On June 10, 1998 and June 11, 1998, holders of Incomnet's Series A and Series
B Convertible Preferred Shares requested that all of their remaining
Preferred Shares be converted into 14,620,210 shares of the Company's common
stock, which exceeded by 11,387,806 the number of common stock shares
available to be issued. On June 18, 1998, 14 holders of Incomnet's Series A
and Series B Convertible Preferred Shares rescinded their conversions of
1,841.8 shares of Preferred Stock (which would have been convertible into
9,819,235 shares of the Company's common stock) because the Company was
unable to deliver to them the number of common stock shares that was required
under the Preferred Stock purchase agreement.
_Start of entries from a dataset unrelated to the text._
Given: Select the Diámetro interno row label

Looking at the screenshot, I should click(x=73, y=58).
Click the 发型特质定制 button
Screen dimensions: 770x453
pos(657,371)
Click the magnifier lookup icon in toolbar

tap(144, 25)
On July 17, 1998, 12 of these
holders sold an option to a shareholder to acquire 1,598.2 shares of
Convertible Preferred Stock [see "Item 2. Legal Proceedings - Potential
Lawsuits - Schedule 13D Filings By Shareholder"]. Should the shareholder
exercise the option, he stated that he would file a registration statement
in which all of Incomnet's shareholders would be able to purchase their
pro-rata portion of the common stock shares resulting from the conversion
of Convertible Preferred Stock.
As of August 10, 1998, there were 1,841.8 shares of Series A and Series B
Convertible Preferred Stock outstanding. As of August 10, 1998, a total of
3,032.2 shares of Convertible Preferred Stock have been converted into 8,674,894
shares of the Company's common stock. In addition, there are 202 shares of
Preferred Stock that were convertible into 1,568,571 shares of the Company's
common stock that have not yet been issued because authorized shares are not
available. To resolve this matter, the Company plans to seek from shareholders
an increase in the number of authorized shares of the Company's common stock.
ITEM 3. DEFAULTS UPON SENIOR SECURITIES
Item 3 is not applicable for the three months ending June 30, 1998.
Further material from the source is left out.